At its heart, even in the midst of alien penguin invasions and convention-going silliness, FG is a story of friendship. First and foremost, it’s the story of the friendship between Tanya and Gregg, a friendship so deep that even when Gregg’s friends have given up hope (in the middle of the penguin invasion) of seeing him again, Tanya refuses to give up hope. Indeed, in more recent strips Tanya’s realized that this friendship has grown to something more for her, something deeper and more meaningful.

Even more than the potential love story (with unrequited love and missed opportunities and all the traditional hijinks) is the friendships of those around Tanya and Gregg.
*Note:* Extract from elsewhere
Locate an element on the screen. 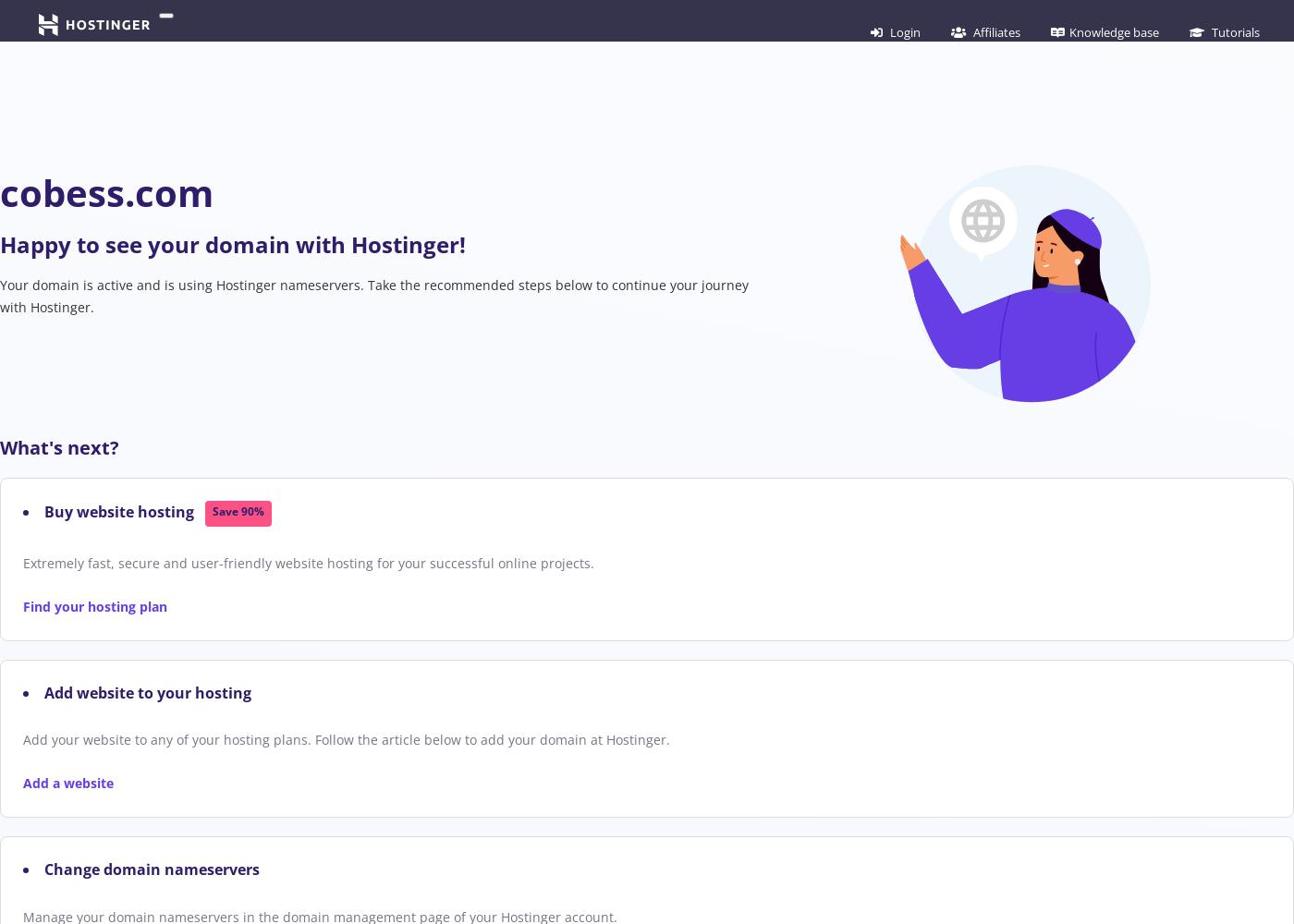  'Save 90%' is located at coordinates (213, 511).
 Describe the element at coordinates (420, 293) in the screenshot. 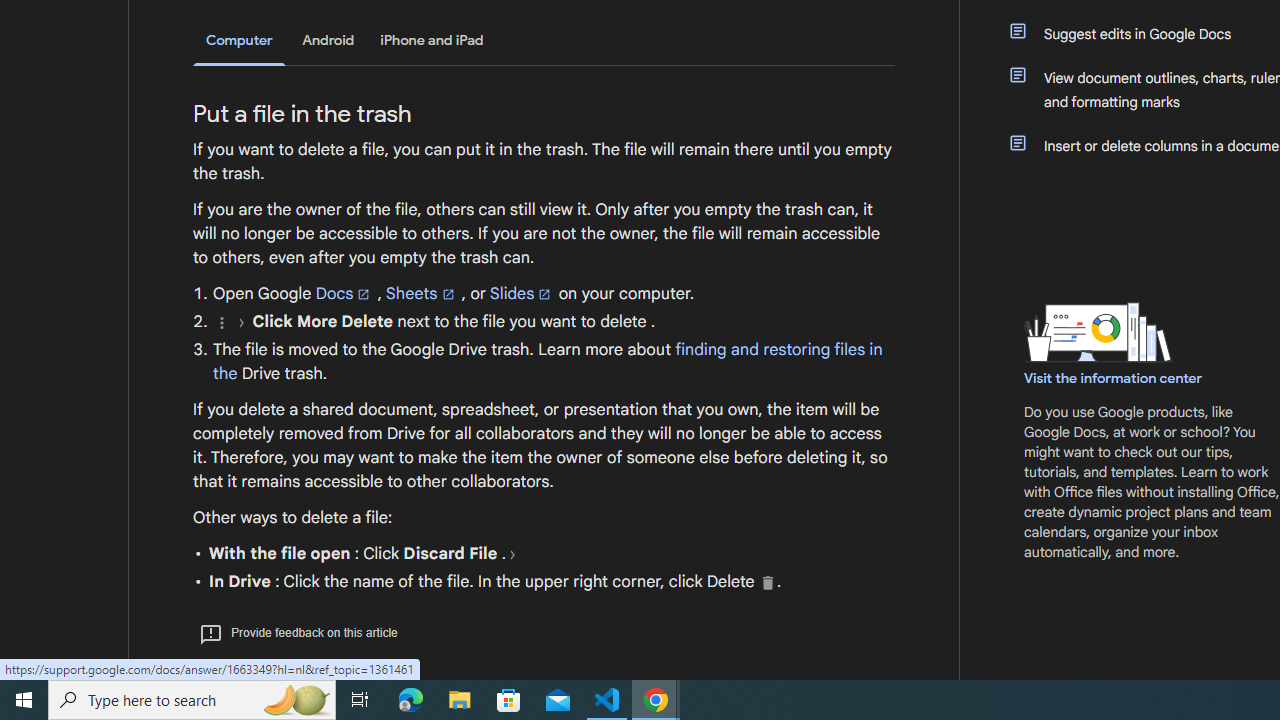

I see `'Sheets'` at that location.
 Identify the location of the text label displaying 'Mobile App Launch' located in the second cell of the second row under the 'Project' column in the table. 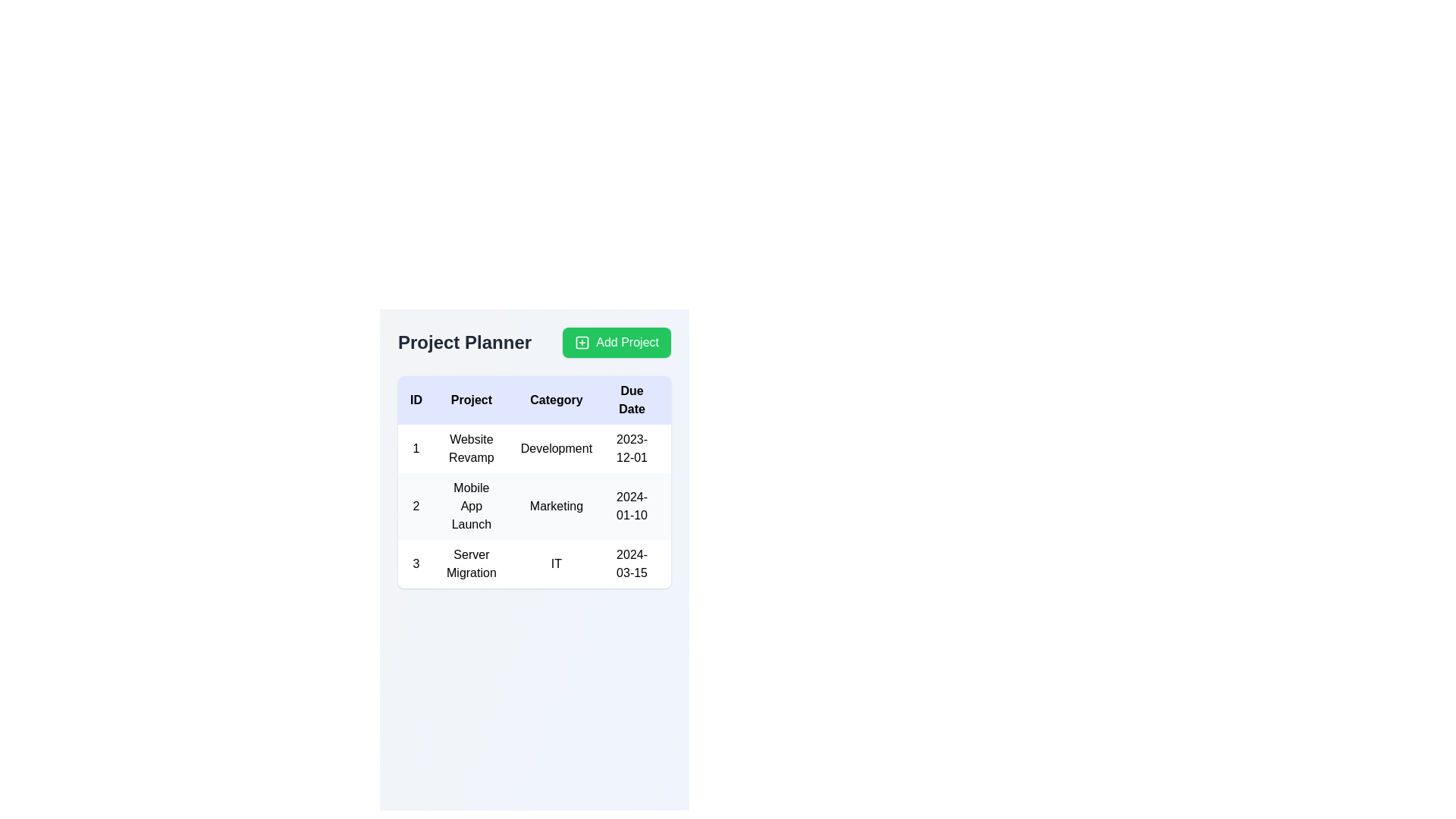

While Tanya and Gregg may be the heart of the comic, their friends are the flesh that brings it to life. Whether it’s egomaniacal cats who think in French (translations mercifully included!), a stoat that could have stepped out of a Warner Bros. cartoon, bridezillas gone wild, or small naked children running rampant, little gets past Fragile Gravity. For these, and many more reasons than I can squeeze into three paragraphs, you must read this comic.


Imagine for a moment that your entire life was a lie. Imagine that your family raised you not out of love, but out of greed… with the selfish intent to use you and then discard you once your worth was done, laughing as you went mad and faded away. Imagine then having escaped them by utilizing the very power they wished to possess for themselves, but still being damned, cursed by an ancient family curse that would drive you insane in time, no matter what you do.

This is the basic premise of Wish^3, a fascinating comic that takes elements from Japanese history and mythology and blends them together into a seamless tapestry. The story of Basil’s struggle to overcome the curse is only a part of a wider tale. In many ways Wish^3 is a vignette of short stories, each one touching on the life of one of Basil’s ancestors who like him were cursed… and who one by one succumbed to the insanity and death of this ancestral curse.

At its core, however, is Basil, his eldest brother Gabriel (who is unlike his parents and second-eldest brother in that he loves and cares for Basil), his best friend Paige, and the kitsune Himitsu. Even as his life slowly starts to crumble, Basil finds that those around him are the family of his heart, and this gives him the strength to break to the heart of his family’s curse and confront that which damned him. As with the best tales, this one has a beginning, middle, and is fast approaching an end well worth reading.